"To bite the dust" apparently is:
"Biting the dust" is what happens when you fall face first into the dirt. It can mean a few things: for a person to die (though that would be a very crude way saying it - do not use at a funeral!), a machine to break, or in the case of the Queen song, for a competitor to lose/fall out of the competition. https://idioms.thefreedictionary.com/bites+the+dust
According to Word Reference, "mordre la poussière" means "to lose, to suffer a defeat" (https://www.wordreference.com/fren/mordre%20la%20poussi%C3%A8re). Can it also mean "to fail" and "to be killed", as the English idiom ?
The plosive 'b' and 'd' in English give the phrase urgency and violence, whereas the softer 'm' and particularly the '...oussiere' have the opposite effect.
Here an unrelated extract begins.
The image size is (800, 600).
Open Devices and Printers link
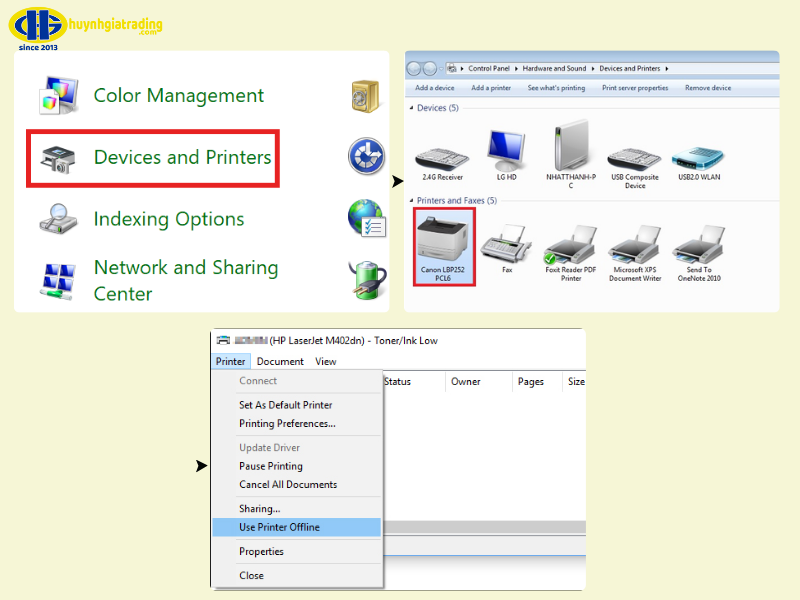[182, 158]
But I suppose with practice- I have, you can tell - you could sing this rhymically in time to Queen as as 'Un-au-tremord la-pouss-iere' whicjih is what they do 'An - oth - erone bites-the -dust'.
Well, sort of, but bites the dust has more of a meaning than defeated. You can say it about something you've thrown out - say, you're cleaning out your closet and throwing away clothes. As you toss something into the garbage can, you say - another one bites the dust. The piece of clothing isn't defeated. it's gone.